Ce scénario a été résumé de la manière suivante par la Cour constitutionnelle suprême du Brésil: «il ne faut pas voir d’un bon œil l’invalidation systématique des conventions collectives sur la base d’une logique de limitation de l’autonomie de la volonté applicable exclusivement aux relations de travail individuelles. Une telle ingérence viole plusieurs dispositions constitutionnelles qui confèrent un prestige à la négociation collective en tant qu’instrument de résolution des conflits collectifs, en plus de refuser aux employés la possibilité de participer à la formulation de normes qui régissent leur vie.»

Ce qui s’est passé alors, c’est que le Brésil a mis en place des mécanismes selon ses conditions, alors que l’insécurité juridique régnait.

Il est remarquable que le Brésil n’accorde en aucune manière l’autorisation de déroger à la législation du travail par le biais d’instruments collectifs. Il existe des limites temporelles et matérielles claires. Temporairement, l’instrument collectif a une durée maximale de validité de deux ans lorsqu’il n’est pas négocié, c’est-à-dire qu’en l’absence de clause collective les termes et conditions énoncés dans le droit commun et dans la Constitution prévalent dans leur intégralité.

En outre, il existe une longue liste de domaines qui ne peuvent être négociés, ni en vue de les réduire ni en vue de les supprimer, par exemple le montant du salaire minimum, les congés de maternité et de paternité, les 30 jours de congé annuel, les normes de sécurité et de santé, parmi plus de 40 droits garantis; il n’y a donc aucune raison permettant d’affirmer que la prédominance de la négociation collective sur la législation ordinaire, schéma défini par le Brésil, est contraire à la convention.

En ce qui concerne la négociation individuelle, il convient de noter que le nouveau règlement permet aux employés bien formés et bien rémunérés de négocier leurs conditions de travail. Sur le marché du travail actuel, cela représente 0,25 pour cent de la population brésilienne ou 1,45 pour cent des employés du secteur formel.

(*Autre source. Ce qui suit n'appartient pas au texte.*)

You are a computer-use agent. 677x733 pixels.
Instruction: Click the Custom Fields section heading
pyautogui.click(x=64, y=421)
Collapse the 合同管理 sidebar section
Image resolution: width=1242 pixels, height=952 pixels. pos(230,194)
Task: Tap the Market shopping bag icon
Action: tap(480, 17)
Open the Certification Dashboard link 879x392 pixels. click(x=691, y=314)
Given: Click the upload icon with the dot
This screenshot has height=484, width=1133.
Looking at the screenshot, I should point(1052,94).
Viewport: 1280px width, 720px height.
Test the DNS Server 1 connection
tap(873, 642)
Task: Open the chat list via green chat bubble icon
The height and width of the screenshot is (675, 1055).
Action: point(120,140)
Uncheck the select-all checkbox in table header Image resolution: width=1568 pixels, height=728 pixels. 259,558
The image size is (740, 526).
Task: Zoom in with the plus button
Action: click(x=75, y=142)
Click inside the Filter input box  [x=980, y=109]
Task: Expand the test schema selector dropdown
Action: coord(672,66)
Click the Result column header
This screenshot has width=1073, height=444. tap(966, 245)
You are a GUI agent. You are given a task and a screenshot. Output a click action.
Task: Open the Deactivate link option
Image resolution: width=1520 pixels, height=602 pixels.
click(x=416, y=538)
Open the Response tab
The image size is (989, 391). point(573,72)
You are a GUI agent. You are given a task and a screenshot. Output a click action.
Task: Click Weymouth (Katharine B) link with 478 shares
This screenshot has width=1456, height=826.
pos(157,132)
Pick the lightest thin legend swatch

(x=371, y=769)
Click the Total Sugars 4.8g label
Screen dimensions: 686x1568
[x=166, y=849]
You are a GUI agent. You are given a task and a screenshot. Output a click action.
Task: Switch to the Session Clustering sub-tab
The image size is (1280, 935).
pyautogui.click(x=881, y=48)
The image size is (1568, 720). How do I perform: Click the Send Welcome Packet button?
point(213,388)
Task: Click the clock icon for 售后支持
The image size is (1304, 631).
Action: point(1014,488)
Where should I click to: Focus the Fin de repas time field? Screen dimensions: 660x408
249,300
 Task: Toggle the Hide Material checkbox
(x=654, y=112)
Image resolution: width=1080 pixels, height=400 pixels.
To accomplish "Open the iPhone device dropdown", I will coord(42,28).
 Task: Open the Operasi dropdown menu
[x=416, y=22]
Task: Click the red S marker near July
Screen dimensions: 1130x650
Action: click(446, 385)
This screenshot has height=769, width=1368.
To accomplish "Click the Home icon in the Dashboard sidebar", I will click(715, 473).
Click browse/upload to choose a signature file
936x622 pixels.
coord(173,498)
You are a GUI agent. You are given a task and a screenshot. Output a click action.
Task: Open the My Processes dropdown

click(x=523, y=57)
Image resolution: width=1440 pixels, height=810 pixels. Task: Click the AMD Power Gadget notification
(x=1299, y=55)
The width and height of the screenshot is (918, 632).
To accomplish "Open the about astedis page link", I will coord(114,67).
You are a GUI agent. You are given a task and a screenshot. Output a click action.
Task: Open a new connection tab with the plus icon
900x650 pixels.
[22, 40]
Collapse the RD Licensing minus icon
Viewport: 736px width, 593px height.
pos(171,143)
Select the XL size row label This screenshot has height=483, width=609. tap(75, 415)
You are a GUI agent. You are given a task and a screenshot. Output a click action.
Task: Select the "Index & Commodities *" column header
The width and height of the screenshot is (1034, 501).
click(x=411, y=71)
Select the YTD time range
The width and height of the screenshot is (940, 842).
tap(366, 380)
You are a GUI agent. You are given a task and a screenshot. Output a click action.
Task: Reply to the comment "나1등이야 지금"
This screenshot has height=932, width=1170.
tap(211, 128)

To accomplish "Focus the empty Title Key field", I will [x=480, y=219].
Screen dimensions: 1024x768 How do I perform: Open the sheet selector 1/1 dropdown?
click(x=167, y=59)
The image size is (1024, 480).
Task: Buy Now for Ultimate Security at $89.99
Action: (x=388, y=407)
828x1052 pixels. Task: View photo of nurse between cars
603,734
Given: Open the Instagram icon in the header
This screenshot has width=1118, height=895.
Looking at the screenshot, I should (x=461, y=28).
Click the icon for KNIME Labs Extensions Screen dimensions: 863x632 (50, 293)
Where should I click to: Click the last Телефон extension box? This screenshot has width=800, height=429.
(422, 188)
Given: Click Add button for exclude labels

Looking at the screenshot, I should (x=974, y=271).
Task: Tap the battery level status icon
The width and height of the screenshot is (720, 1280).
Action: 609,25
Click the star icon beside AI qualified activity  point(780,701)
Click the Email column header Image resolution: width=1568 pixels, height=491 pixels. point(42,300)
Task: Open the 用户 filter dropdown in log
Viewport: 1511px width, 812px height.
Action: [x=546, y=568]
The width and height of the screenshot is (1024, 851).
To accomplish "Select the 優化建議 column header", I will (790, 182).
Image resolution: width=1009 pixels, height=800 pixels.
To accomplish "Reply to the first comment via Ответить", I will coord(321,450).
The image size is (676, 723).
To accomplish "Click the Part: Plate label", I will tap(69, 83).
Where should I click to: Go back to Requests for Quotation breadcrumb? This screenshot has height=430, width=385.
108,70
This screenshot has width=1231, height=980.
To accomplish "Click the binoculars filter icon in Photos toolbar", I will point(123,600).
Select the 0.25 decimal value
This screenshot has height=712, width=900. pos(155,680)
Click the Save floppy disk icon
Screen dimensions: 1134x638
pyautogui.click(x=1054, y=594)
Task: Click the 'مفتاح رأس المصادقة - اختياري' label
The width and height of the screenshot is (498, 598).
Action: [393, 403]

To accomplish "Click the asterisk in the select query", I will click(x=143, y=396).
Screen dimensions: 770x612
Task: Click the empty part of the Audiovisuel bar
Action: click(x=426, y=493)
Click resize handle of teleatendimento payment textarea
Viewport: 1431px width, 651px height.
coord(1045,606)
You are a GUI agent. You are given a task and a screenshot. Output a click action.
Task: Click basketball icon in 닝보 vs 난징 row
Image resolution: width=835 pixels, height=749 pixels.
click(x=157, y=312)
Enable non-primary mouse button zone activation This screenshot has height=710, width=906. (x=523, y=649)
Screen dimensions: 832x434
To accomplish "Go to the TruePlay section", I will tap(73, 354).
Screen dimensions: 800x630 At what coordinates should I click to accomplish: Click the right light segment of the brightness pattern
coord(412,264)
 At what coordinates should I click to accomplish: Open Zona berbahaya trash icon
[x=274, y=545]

L’option brésilienne consiste dans le maintien des travailleurs qui sont dans une relation de travail, mais aussi à augmenter leur capacité de négociation, en garantissant tous les droits et toutes les protections. Elle est donc conforme à la convention.

Pour toutes ces raisons, je le réaffirme, le Brésil a donné de l’importance aux travailleurs et aux employeurs, avec la grande responsabilité de négocier, dans des limites bien définies, en réduisant la marge d’intervention des pouvoirs publics dans les négociations collectives, conformément à la convention.

En d’autres termes, la réforme du travail au Brésil:

i) applique la convention en instaurant une négociation libre et volontaire entre travailleurs et employeurs;

ii) protège la négociation collective des interférences extérieures;

iii) consolide un mécanisme efficace pour faire face à la concurrence économique, conformément aux tendances internationales en la matière;

iv) aligne le Brésil sur les autres pays Membres de l’OIT;

v) harmonise et équilibre, avec sa nouvelle formule qui permet la négociation de conditions de travail distinctes par rapport à la loi, à l’exception de tous les droits du travail prévus par la Constitution, le principe de la liberté de négociation avec le principe de protection des travailleurs.

Enfin, force est de constater que cette question n’a pas été soumise aux instances judiciaires nationales du Brésil avant de l’être à l’OIT. Aucun de ces syndicats n’a présenté de recours à la Cour constitutionnelle brésilienne pour signaler une quelconque violation de la Constitution, de la convention ou de toute autre norme de l’OIT et remettre en question le nouveau paradigme de la négociation collective. Parce qu’il n’y a rien à en redire qui relève de la Cour suprême fédérale, cette dernière a néanmoins examiné d’autres questions qui ne concernent pas du tout ce dont nous traitons ici et maintenant. En fait, le mécontentement semble s’expliquer par le fait que la cotisation syndicale est devenue facultative, mais cette question n’est pas soulevée par les commentaires de la commission d’experts.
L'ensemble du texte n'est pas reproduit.